◆ **Written task**
Write the entries as a numbered list, leaving out blank lines, starting at the line containing "Task: Click the" and ending with the line containing "Action: pos(1335,315)".

◆ **Given records**
┌──
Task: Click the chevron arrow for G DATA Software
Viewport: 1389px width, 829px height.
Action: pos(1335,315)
└──
┌──
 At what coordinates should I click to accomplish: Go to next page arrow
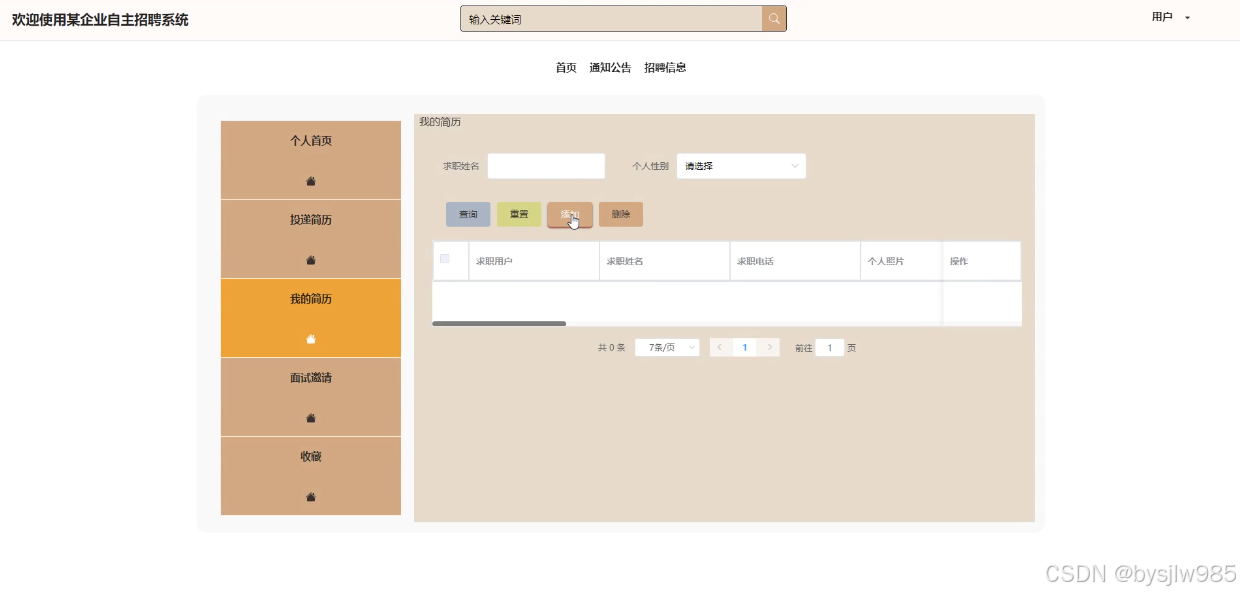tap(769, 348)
└──
◆ **Complete output**
1. Task: Click the chevron arrow for G DATA Software
2. Viewport: 1389px width, 829px height.
3. Action: pos(1335,315)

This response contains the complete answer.